[Start of Materials provided]

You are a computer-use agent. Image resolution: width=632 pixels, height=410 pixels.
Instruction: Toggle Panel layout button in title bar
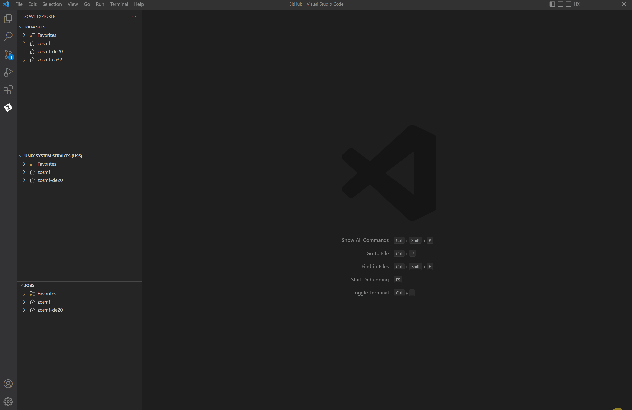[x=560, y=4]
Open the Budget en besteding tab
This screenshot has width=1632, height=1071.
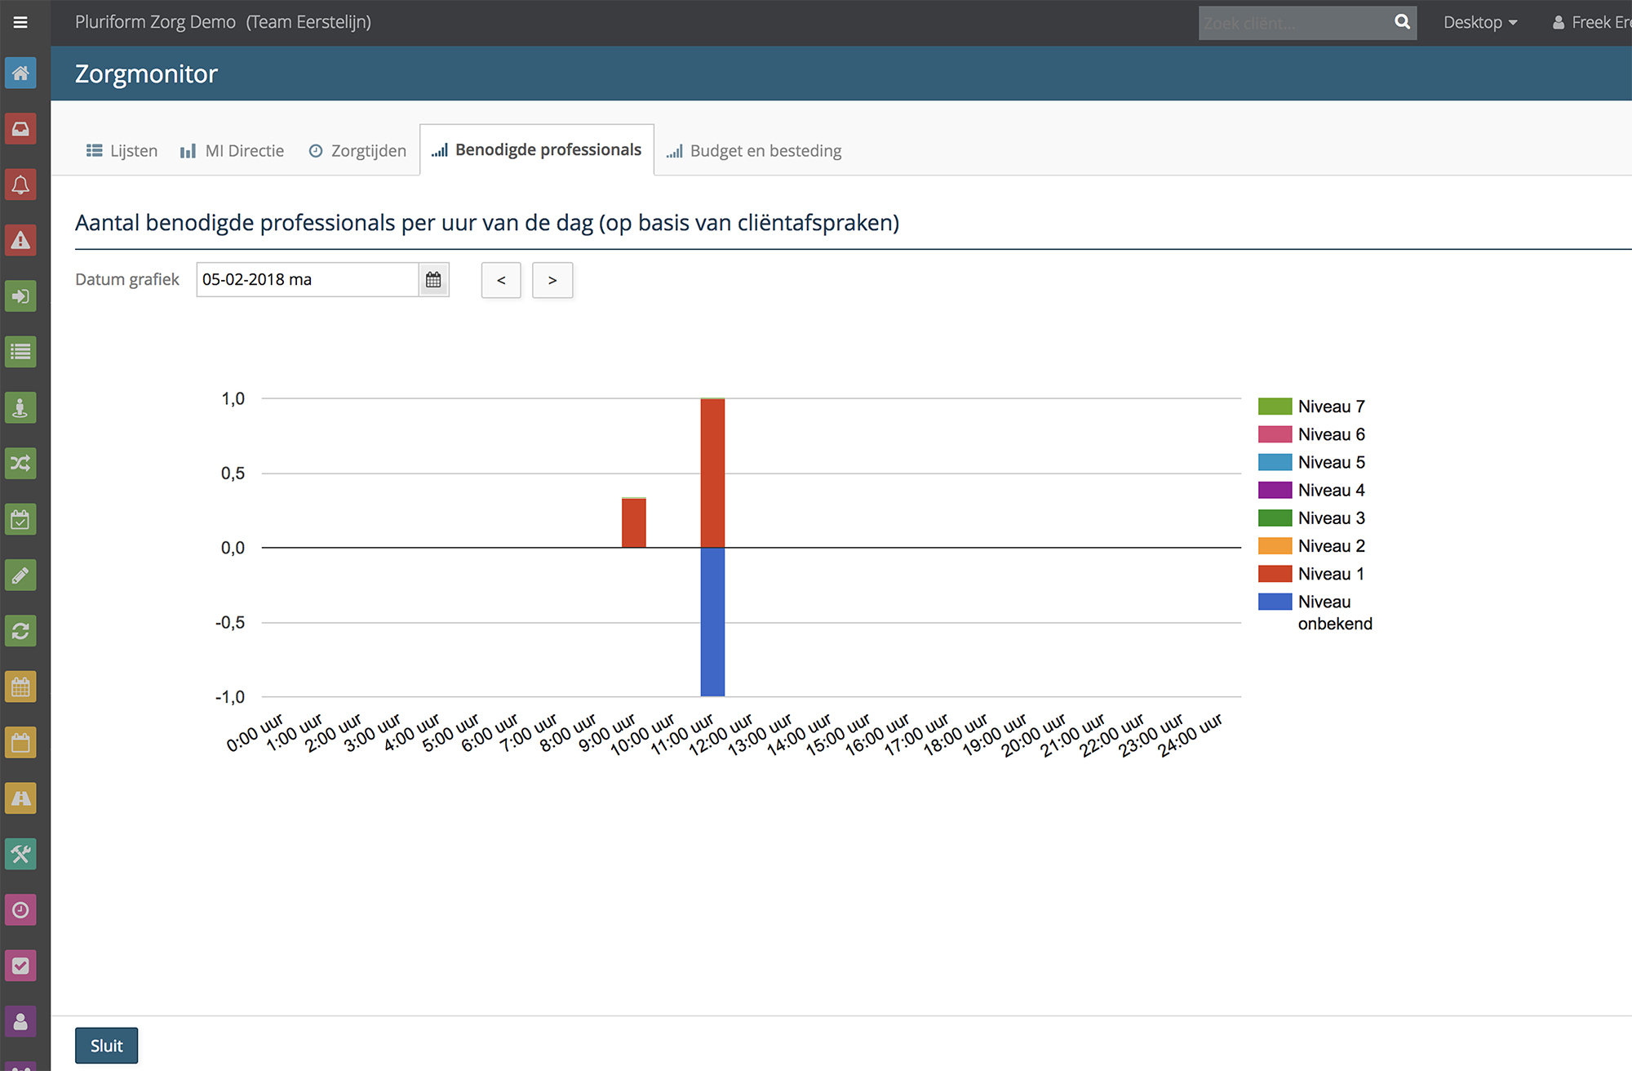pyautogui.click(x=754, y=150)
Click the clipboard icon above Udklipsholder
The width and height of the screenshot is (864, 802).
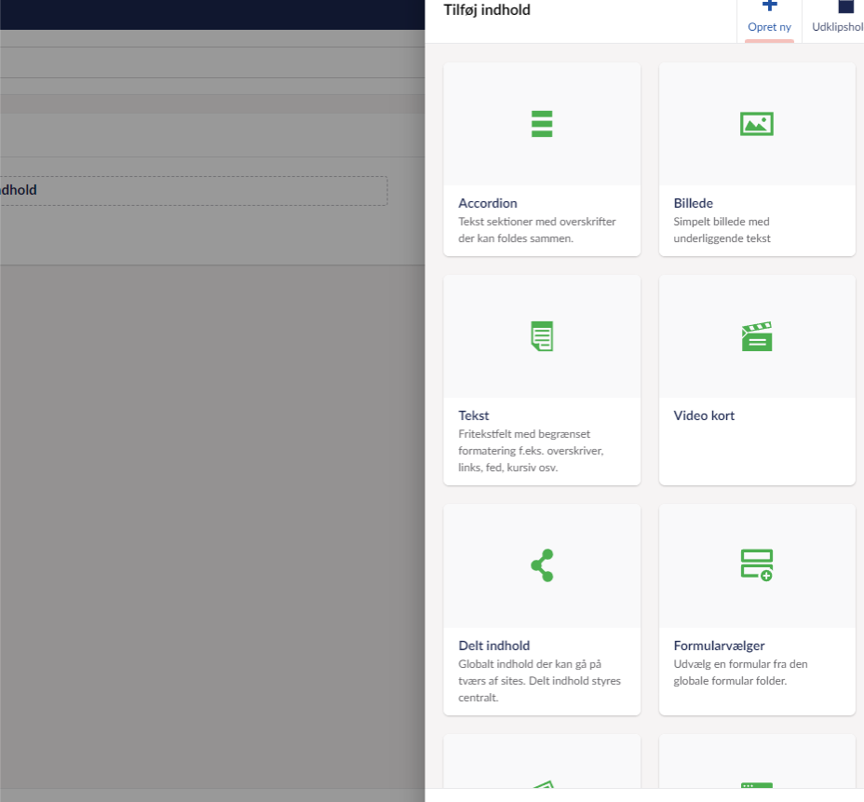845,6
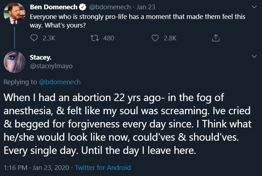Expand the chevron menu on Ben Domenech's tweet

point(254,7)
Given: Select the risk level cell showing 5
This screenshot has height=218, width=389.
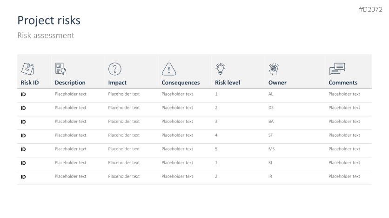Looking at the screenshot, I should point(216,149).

[End of Materials provided]

*Task objective*.
Reproduce the listing above word for word, everything from its first line down to the line containing "point(254,7)", both ends included. Leave the pictures out of your answer.

*Exercise answer*.
You are a computer-use agent. Image resolution: width=632 pixels, height=410 pixels.
Instruction: Toggle Panel layout button in title bar
[x=560, y=4]
Open the Budget en besteding tab
This screenshot has width=1632, height=1071.
pyautogui.click(x=754, y=150)
Click the clipboard icon above Udklipsholder
The width and height of the screenshot is (864, 802).
845,6
Expand the chevron menu on Ben Domenech's tweet

point(254,7)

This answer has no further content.